Guidelines Development Group
The GDG will follow the GRADE approach in defining the healthcare question of interest (population of interest, interventions to be compared and patient-relevant outcomes- PICO), synthesizing the evidence and developing the recommendations for the Guidelines. This will be carried out within virtual working environments and in meetings organised every three months. The initial draft documents and the final versions before publication are subject of open calls for feedback launched online.
An external contractor, CCIb –Iberoamerican Cochrane Centre, supports the GDG for their tasks from literature review to drafting of recommendations.
Members and external experts
Holger J. Schünemann
GDG co-chair of methodology
Dr. Schünemann is chair of the Department of Clinical Epidemiology and Biostatistics at McMaster University, widely considered the birthplace of evidence-based medicine. He trained in internal medicine, epidemiology, preventive medicine and public health.
Having contributed to over 400 peer-reviewed publications (across a broad area of health care questions) he is co-chair of the GRADE working group, co-director of the World Health Organization (WHO) collaborating center for evidence informed policy-making, a member of the Board of Trustees of the Guideline International Network, the Cochrane Collaboration Steering Group, and several other committees.

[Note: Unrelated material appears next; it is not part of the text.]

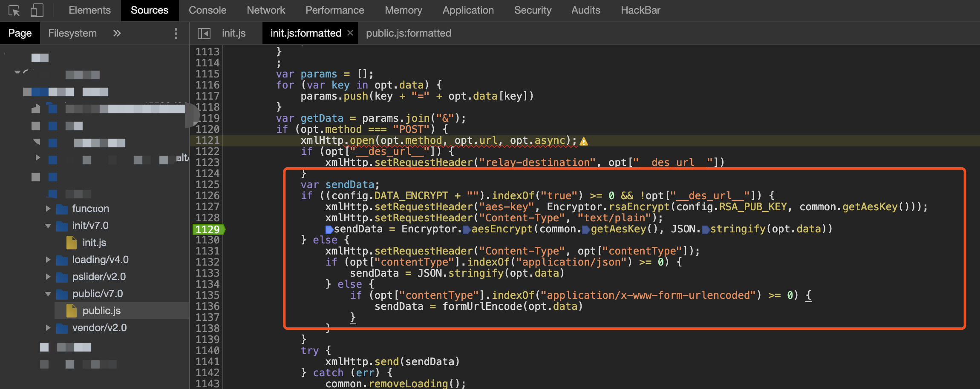
Task: Expand the pslider/v2.0 folder
Action: 48,277
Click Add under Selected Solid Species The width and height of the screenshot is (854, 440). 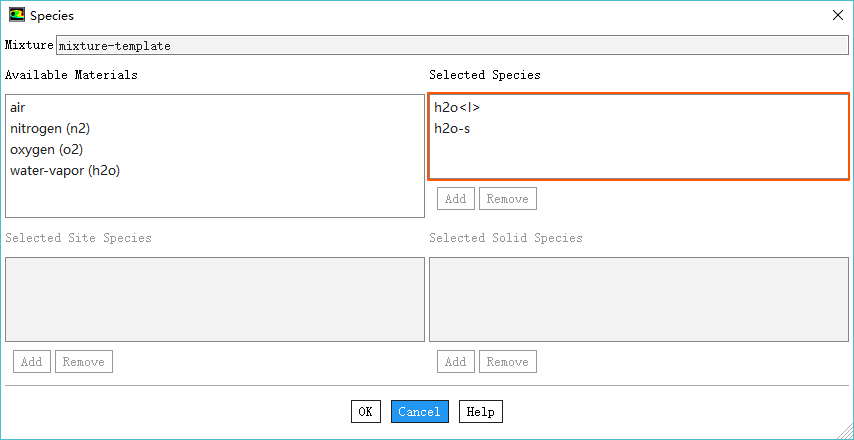click(455, 362)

He led or participated in numerous high profile guideline panels, including at the WHO, the American College of Physicians, American Thoracic Society, the World Allergy Organization and he was a key contributor to the revised methods for WHO guideline development in 2006.
For the past 15 years, he has been advisor to ministries of health and other governmental organizations for their guideline programs.
His work also focuses on practical application of his work by researchers and clinicians through contributions to the guideline development tool, the guideline checklist and GRADE evidence to decision frameworks. Maintaining an active clinical practice fulfills his passion for patient care and ensures his research is people-oriented.
In his personal life, he has planned to ride the course of a Tour de France, trains vigorously and succeeded partially.